### Instructions for the task
Using the entries below, output exactly the lines from the one containing "Image resolution: width=1200" through the final line, both included, and no others.

### Records for this exercise
== Segment start ==
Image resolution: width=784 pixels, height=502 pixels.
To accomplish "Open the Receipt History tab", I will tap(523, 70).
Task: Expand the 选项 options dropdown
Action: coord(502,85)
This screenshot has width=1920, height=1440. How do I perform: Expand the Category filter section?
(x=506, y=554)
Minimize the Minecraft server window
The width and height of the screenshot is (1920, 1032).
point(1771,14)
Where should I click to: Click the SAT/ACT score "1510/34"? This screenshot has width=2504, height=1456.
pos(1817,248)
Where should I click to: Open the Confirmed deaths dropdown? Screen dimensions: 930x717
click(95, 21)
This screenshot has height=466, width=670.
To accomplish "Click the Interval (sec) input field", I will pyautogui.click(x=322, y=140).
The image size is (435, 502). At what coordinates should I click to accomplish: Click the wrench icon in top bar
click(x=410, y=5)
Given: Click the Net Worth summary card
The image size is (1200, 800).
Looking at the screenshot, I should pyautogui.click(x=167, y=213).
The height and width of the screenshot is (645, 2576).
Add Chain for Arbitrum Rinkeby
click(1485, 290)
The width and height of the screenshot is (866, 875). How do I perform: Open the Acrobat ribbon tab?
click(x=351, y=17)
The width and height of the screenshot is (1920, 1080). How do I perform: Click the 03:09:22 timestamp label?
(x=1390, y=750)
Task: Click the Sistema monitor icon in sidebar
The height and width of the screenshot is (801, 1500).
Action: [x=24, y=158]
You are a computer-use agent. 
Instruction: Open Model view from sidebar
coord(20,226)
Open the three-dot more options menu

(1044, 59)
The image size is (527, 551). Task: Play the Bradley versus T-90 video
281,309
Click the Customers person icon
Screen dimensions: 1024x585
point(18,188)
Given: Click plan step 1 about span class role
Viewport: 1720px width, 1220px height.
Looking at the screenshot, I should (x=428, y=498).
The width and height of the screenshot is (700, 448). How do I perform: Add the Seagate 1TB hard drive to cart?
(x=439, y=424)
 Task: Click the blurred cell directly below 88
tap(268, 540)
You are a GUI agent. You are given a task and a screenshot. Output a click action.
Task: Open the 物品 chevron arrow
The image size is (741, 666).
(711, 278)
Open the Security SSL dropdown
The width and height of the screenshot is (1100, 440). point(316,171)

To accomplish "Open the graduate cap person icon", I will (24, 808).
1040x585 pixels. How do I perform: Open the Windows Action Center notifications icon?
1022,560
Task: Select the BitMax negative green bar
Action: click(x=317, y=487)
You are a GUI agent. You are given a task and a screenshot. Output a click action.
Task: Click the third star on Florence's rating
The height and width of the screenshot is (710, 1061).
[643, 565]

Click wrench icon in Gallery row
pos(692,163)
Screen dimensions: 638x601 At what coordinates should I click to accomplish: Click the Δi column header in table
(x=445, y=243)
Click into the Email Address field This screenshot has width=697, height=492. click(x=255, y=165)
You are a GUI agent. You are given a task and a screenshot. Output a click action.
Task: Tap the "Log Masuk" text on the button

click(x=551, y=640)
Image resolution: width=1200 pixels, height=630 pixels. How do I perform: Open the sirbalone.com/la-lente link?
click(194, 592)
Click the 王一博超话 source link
== Segment end ==
### Written answer
Image resolution: width=1200 pixels, height=630 pixels. How do I perform: Open the sirbalone.com/la-lente link?
click(194, 592)
Click the 王一博超话 source link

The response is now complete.